### What to produce
Make an exact transcript of the lines in the data below, starting with the one containing "Where should I click to: Follow" and going on through the one containing "Given: Click the View Changes link", with both included and the pictures left out.

### Record extracts

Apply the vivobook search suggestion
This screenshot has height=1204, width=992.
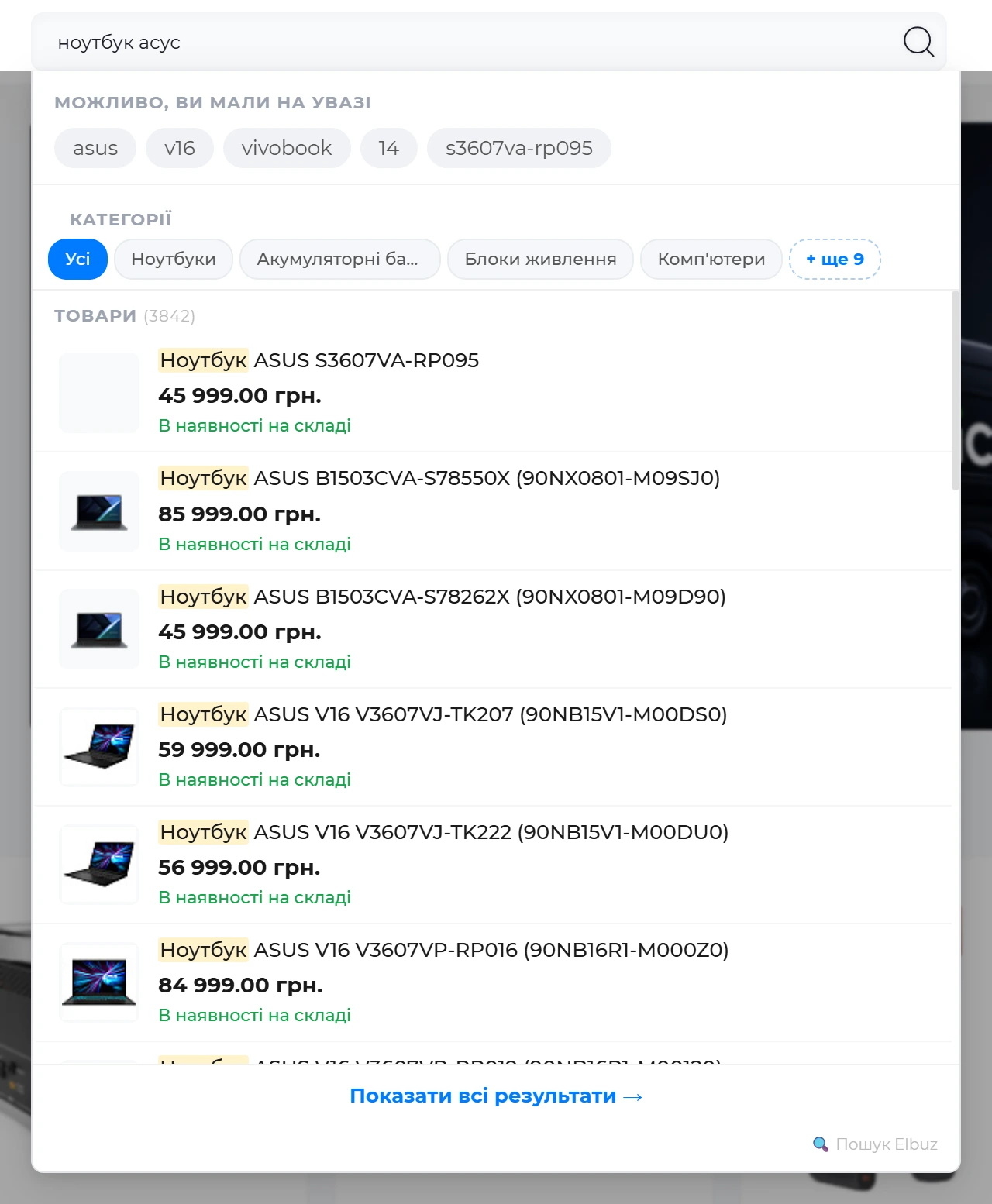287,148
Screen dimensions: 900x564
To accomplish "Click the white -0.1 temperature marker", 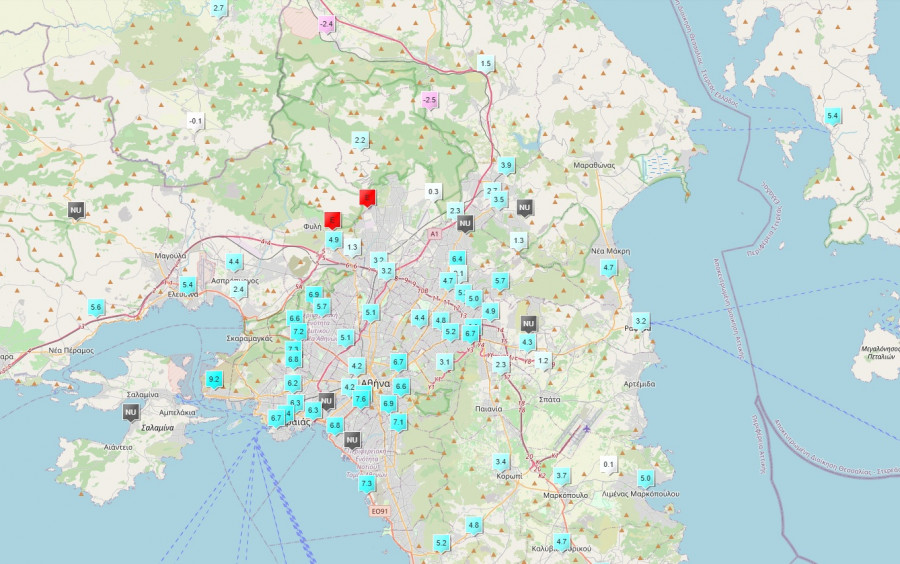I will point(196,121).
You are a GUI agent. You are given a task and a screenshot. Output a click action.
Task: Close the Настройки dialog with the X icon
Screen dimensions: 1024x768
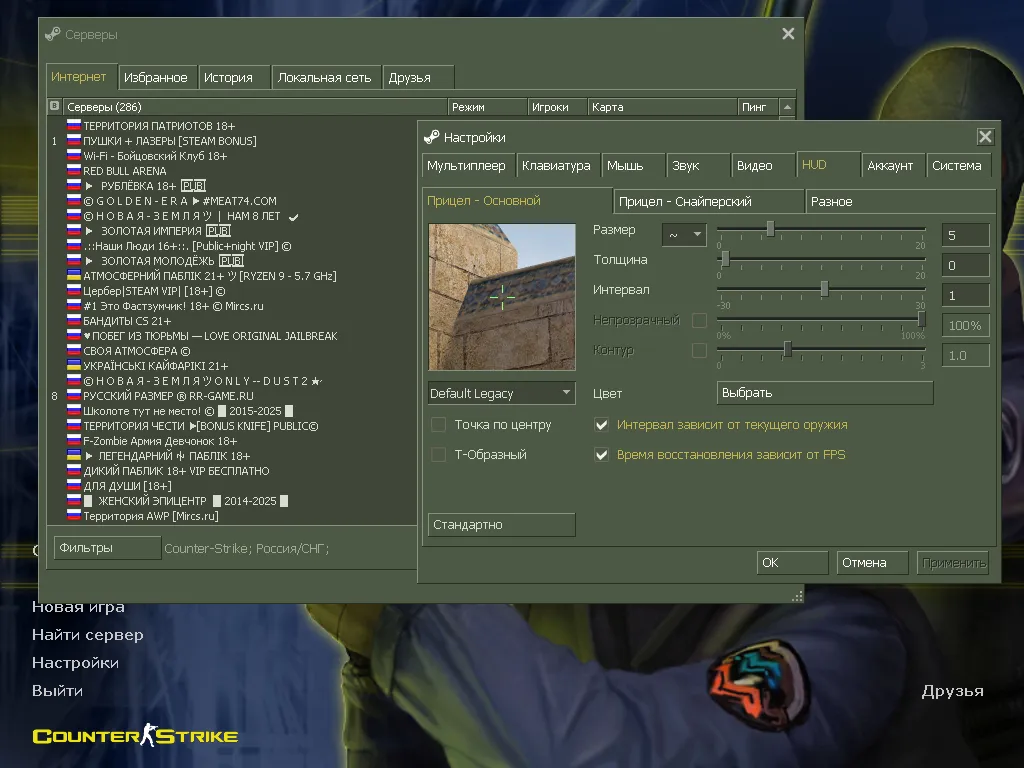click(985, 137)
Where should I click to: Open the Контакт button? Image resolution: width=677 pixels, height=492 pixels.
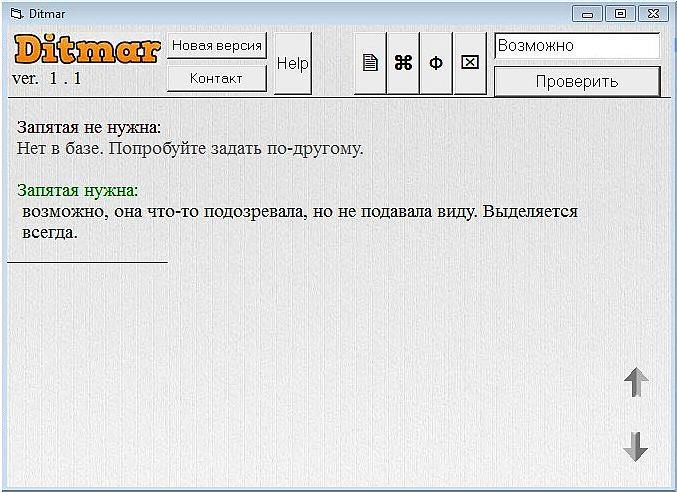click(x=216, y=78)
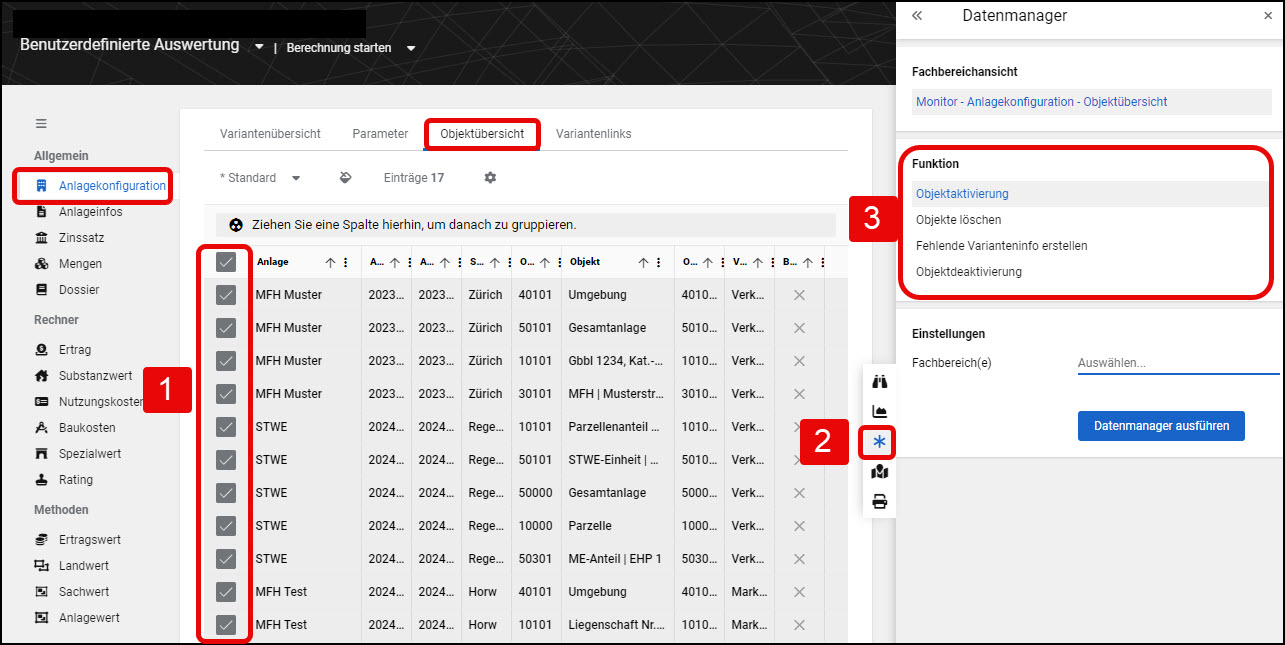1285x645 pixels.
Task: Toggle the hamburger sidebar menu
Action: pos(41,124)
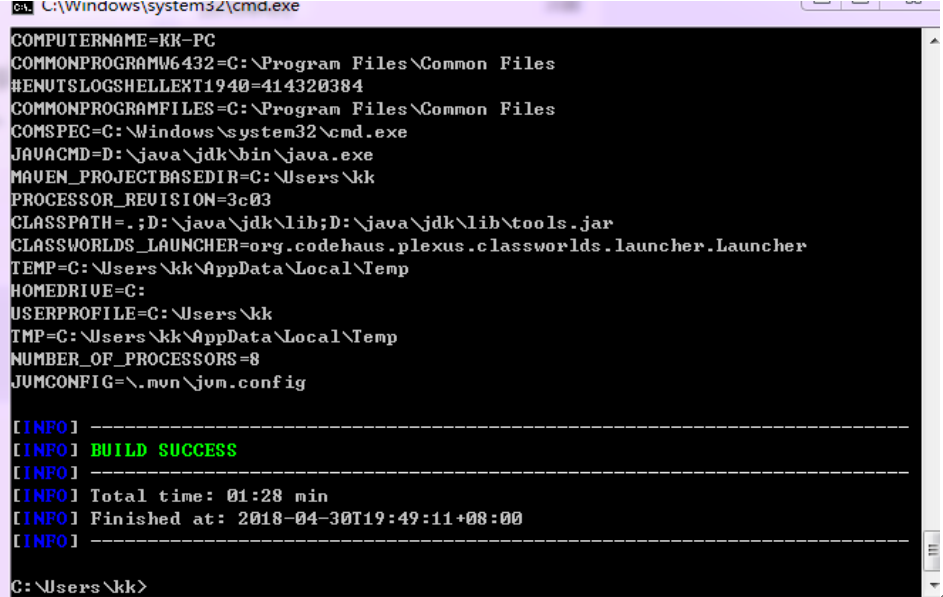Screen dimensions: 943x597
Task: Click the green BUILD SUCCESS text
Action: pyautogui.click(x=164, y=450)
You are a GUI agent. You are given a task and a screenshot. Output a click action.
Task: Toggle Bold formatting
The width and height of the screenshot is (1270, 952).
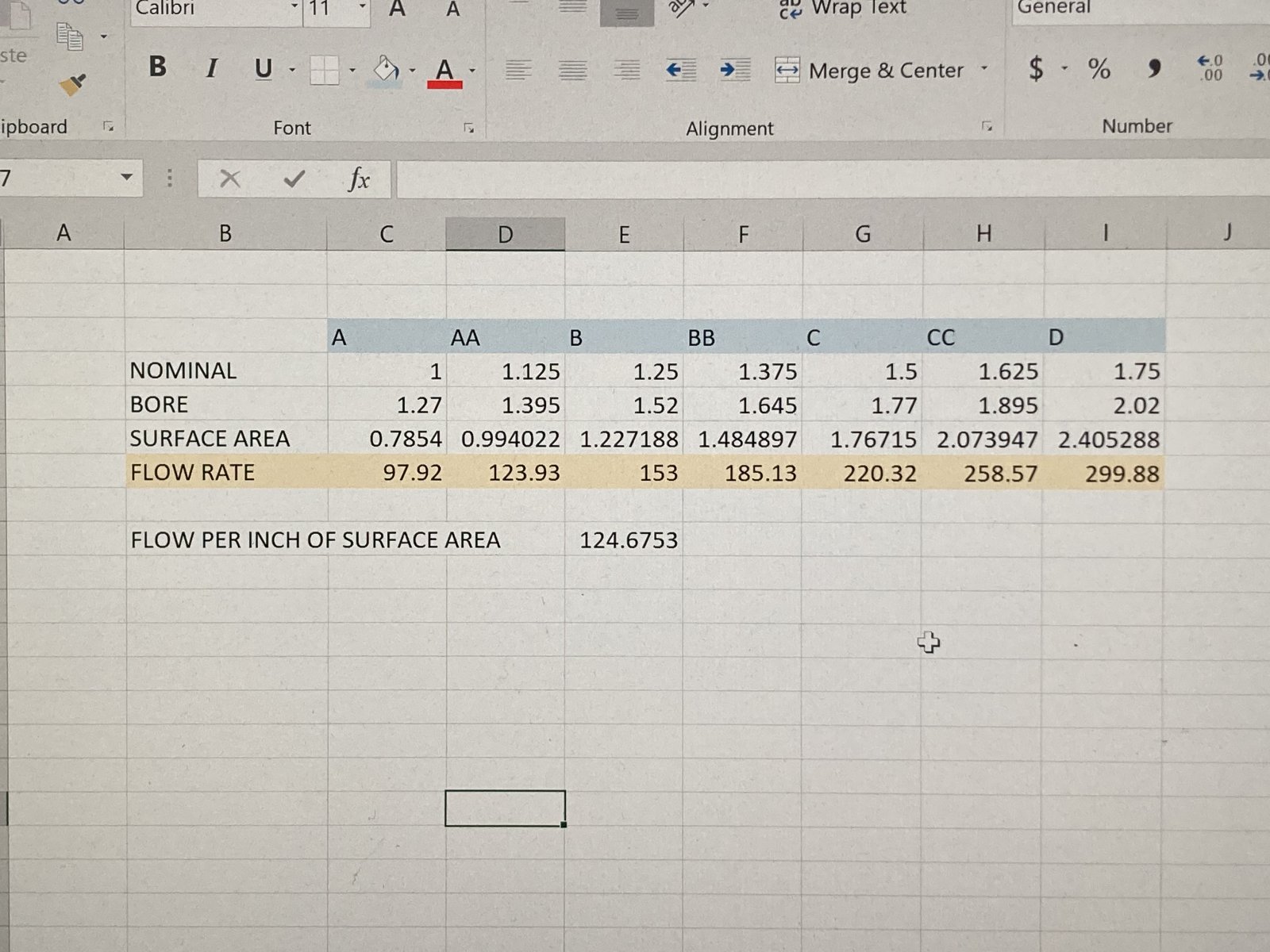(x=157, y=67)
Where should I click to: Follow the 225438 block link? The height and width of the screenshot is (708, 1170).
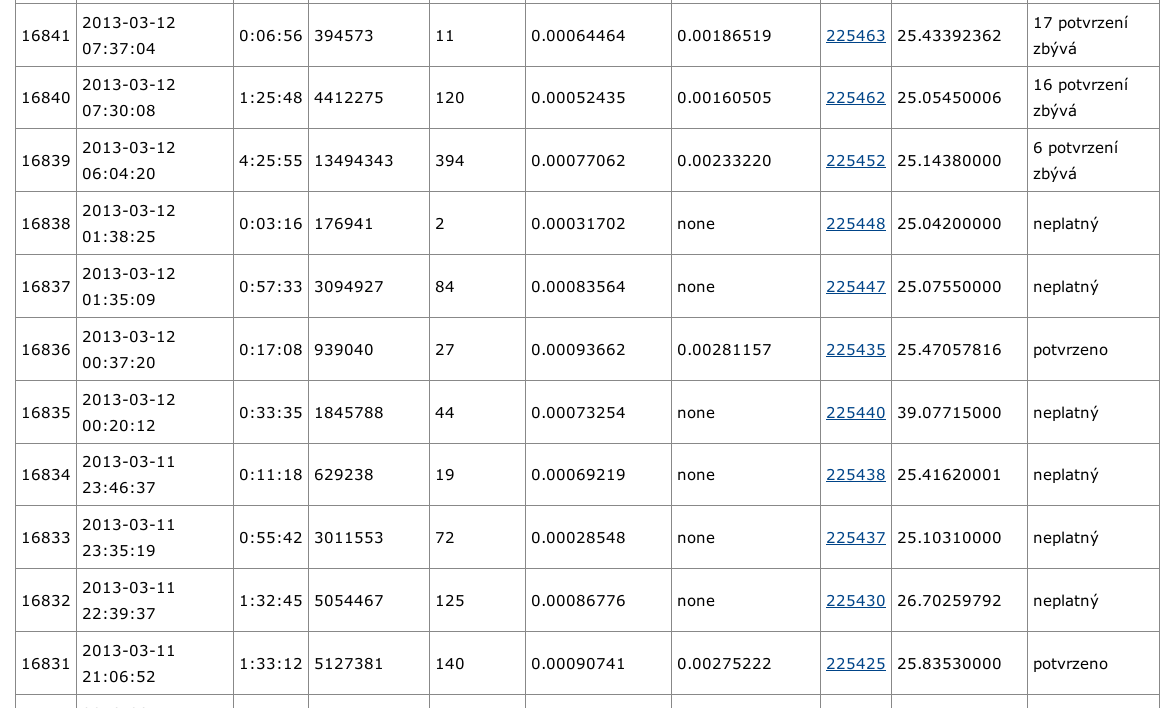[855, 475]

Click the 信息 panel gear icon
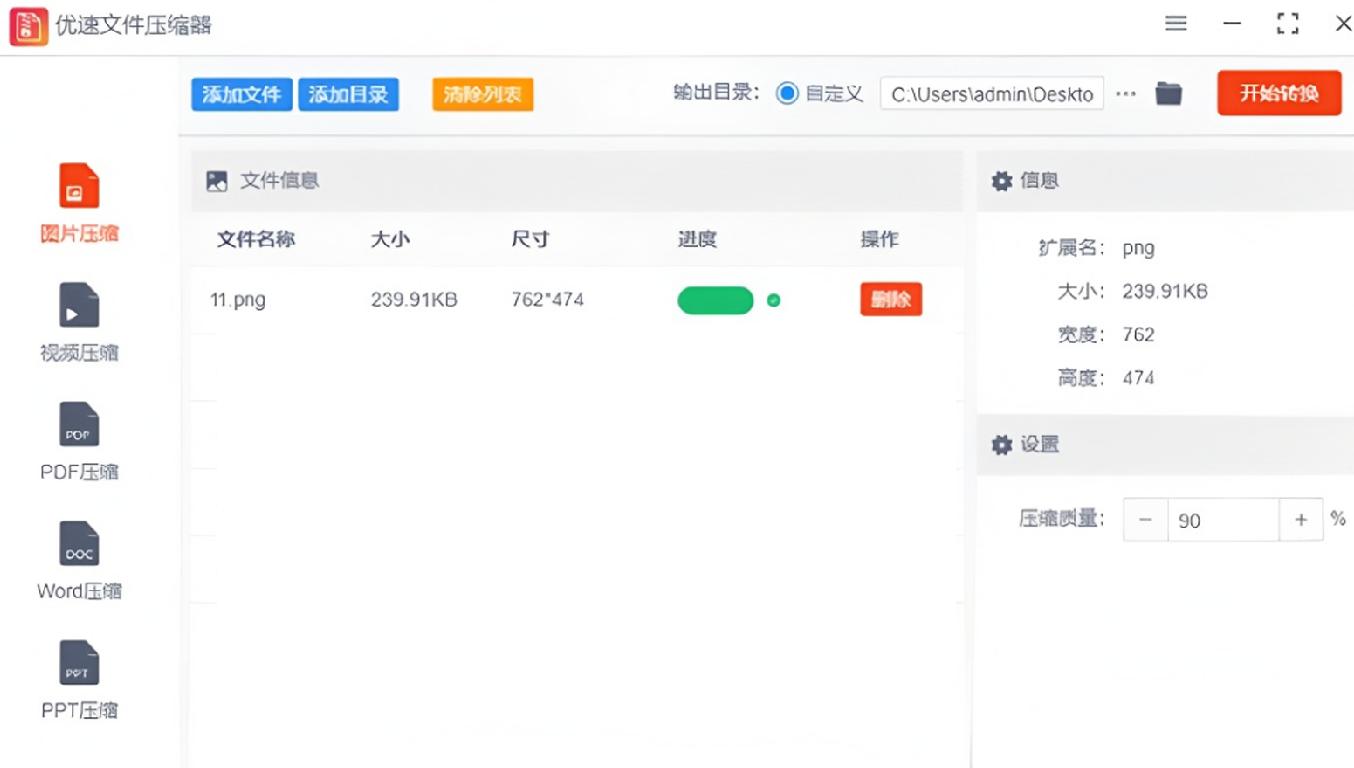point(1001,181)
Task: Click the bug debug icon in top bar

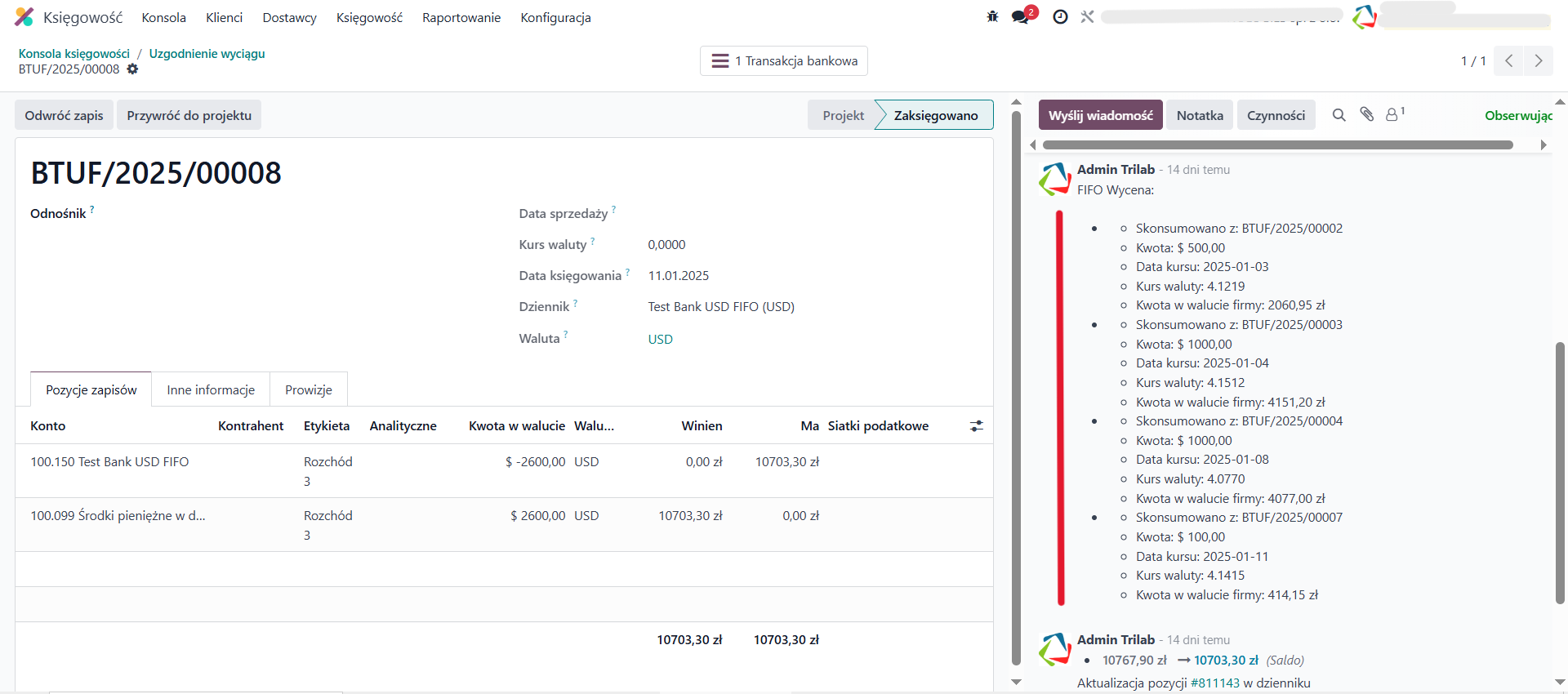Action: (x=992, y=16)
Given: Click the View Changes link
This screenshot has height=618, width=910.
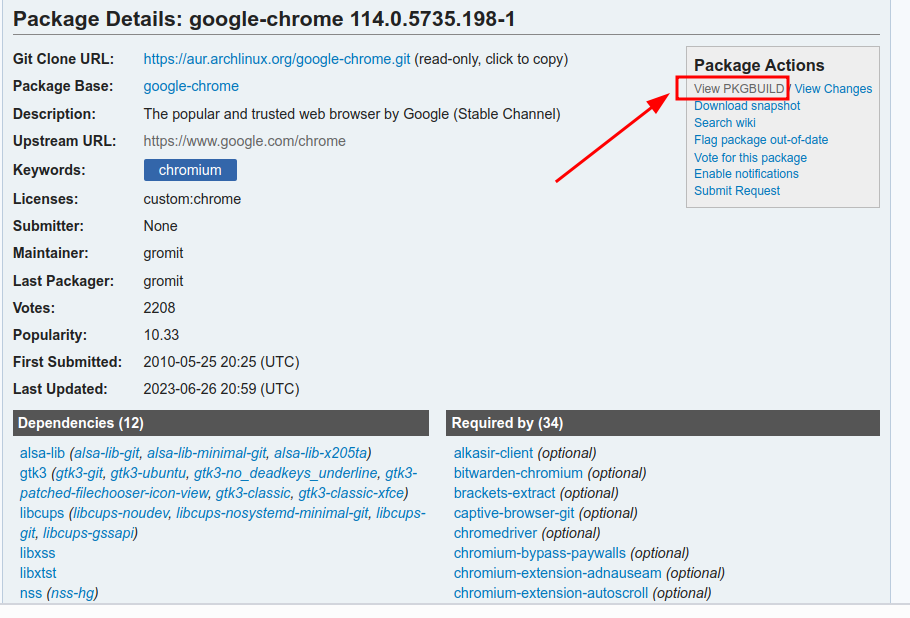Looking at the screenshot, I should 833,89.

### Expected answer
Where should I click to: Follow the 225438 block link? The height and width of the screenshot is (708, 1170).
[855, 475]

Click the 信息 panel gear icon
point(1001,181)
Task: Click the bug debug icon in top bar

Action: (x=992, y=16)
Given: Click the View Changes link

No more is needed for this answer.